▶ **WORK ITEM**: Go through the records line by line from the top and repeat each one exactly, ending with the line that contains "Given: Switch list view with the lines icon".

------ SOURCE INFORMATION ------

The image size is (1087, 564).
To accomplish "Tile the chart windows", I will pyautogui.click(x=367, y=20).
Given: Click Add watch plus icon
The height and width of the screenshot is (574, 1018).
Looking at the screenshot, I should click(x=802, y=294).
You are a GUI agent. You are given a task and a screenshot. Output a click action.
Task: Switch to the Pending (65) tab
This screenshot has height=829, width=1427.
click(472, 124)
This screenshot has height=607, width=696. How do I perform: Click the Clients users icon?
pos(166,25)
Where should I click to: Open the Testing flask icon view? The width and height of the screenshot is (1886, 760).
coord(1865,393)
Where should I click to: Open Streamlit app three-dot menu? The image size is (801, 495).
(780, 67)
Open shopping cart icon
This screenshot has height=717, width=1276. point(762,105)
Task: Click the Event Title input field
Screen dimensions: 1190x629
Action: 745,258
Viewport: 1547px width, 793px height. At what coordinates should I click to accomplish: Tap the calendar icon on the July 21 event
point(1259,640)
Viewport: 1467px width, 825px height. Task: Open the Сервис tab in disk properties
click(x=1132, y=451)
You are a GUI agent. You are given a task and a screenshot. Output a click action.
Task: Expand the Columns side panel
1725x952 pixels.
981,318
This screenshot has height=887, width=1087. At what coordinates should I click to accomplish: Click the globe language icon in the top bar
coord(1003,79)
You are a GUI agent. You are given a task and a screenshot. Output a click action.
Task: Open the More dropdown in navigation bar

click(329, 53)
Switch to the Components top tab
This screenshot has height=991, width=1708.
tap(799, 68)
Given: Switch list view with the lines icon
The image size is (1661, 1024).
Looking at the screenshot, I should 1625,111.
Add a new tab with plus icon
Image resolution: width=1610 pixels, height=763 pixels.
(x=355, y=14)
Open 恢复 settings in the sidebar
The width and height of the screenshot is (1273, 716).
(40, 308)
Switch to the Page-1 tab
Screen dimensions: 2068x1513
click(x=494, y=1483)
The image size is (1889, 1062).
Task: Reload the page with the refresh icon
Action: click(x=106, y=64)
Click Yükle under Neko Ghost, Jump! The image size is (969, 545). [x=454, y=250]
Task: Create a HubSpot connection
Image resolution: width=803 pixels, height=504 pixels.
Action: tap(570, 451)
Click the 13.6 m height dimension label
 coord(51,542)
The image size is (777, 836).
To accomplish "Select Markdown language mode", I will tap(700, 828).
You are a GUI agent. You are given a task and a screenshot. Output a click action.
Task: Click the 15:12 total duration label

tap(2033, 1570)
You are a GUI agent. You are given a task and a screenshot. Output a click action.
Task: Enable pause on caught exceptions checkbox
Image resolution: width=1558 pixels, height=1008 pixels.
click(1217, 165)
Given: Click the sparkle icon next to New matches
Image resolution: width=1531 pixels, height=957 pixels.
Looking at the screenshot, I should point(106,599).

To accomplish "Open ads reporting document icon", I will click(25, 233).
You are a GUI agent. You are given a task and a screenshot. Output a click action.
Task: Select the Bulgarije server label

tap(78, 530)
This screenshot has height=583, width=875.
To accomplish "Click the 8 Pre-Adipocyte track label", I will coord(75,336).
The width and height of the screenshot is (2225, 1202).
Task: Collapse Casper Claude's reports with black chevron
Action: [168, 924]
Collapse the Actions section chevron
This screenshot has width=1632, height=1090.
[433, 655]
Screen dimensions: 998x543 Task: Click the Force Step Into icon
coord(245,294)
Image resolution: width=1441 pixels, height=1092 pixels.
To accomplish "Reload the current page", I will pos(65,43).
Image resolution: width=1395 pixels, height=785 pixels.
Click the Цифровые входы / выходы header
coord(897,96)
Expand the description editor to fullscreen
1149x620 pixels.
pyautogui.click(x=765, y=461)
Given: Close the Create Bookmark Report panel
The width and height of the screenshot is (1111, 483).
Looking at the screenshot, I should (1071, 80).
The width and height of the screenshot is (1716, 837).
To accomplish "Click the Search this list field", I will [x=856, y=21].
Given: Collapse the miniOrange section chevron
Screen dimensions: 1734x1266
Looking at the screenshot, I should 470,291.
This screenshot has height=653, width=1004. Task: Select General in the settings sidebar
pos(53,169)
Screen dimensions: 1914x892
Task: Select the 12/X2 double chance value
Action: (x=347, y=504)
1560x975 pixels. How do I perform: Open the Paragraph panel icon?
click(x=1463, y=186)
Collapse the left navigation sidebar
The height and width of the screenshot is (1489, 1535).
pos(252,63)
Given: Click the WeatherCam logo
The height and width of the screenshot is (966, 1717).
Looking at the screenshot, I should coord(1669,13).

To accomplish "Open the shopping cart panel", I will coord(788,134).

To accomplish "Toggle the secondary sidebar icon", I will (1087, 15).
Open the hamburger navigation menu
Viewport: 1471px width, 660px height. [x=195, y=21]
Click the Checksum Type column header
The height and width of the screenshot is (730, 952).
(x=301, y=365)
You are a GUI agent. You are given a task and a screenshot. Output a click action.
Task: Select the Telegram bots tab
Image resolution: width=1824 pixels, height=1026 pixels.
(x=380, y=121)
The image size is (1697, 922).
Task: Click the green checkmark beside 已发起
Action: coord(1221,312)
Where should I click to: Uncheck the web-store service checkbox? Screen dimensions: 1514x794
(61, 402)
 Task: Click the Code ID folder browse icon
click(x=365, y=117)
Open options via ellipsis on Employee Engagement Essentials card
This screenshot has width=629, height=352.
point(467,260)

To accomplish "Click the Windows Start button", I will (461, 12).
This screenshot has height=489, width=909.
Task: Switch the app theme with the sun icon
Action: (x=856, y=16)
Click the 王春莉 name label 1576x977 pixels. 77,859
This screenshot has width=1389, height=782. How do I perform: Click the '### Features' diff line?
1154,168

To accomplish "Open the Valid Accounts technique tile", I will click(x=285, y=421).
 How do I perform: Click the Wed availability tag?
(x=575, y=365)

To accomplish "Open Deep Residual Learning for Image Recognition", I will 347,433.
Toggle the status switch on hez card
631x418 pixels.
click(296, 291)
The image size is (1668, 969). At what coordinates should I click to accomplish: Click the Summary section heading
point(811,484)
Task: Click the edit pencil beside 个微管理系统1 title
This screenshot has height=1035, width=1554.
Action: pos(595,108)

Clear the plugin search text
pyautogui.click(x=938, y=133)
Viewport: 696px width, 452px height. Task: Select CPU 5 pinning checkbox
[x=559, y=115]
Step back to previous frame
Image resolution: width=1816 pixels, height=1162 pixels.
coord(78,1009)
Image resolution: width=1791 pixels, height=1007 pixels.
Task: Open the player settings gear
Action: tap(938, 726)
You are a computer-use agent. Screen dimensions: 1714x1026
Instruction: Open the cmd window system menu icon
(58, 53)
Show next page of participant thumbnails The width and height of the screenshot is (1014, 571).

------

▶ **SOLUTION FOR THIS EXERCISE**:
The image size is (1087, 564).
To accomplish "Tile the chart windows", I will pyautogui.click(x=367, y=20).
Given: Click Add watch plus icon
The height and width of the screenshot is (574, 1018).
Looking at the screenshot, I should click(x=802, y=294).
You are a GUI agent. You are given a task and a screenshot. Output a click action.
Task: Switch to the Pending (65) tab
This screenshot has height=829, width=1427.
click(472, 124)
This screenshot has height=607, width=696. How do I perform: Click the Clients users icon?
pos(166,25)
Where should I click to: Open the Testing flask icon view? The width and height of the screenshot is (1886, 760).
coord(1865,393)
Where should I click to: Open Streamlit app three-dot menu? The image size is (801, 495).
(780, 67)
Open shopping cart icon
This screenshot has height=717, width=1276. point(762,105)
Task: Click the Event Title input field
Screen dimensions: 1190x629
Action: 745,258
Viewport: 1547px width, 793px height. At what coordinates should I click to accomplish: Tap the calendar icon on the July 21 event
point(1259,640)
Viewport: 1467px width, 825px height. Task: Open the Сервис tab in disk properties
click(x=1132, y=451)
You are a GUI agent. You are given a task and a screenshot. Output a click action.
Task: Expand the Columns side panel
1725x952 pixels.
981,318
This screenshot has height=887, width=1087. At what coordinates should I click to accomplish: Click the globe language icon in the top bar
coord(1003,79)
You are a GUI agent. You are given a task and a screenshot. Output a click action.
Task: Open the More dropdown in navigation bar

click(329, 53)
Switch to the Components top tab
This screenshot has height=991, width=1708.
tap(799, 68)
Given: Switch list view with the lines icon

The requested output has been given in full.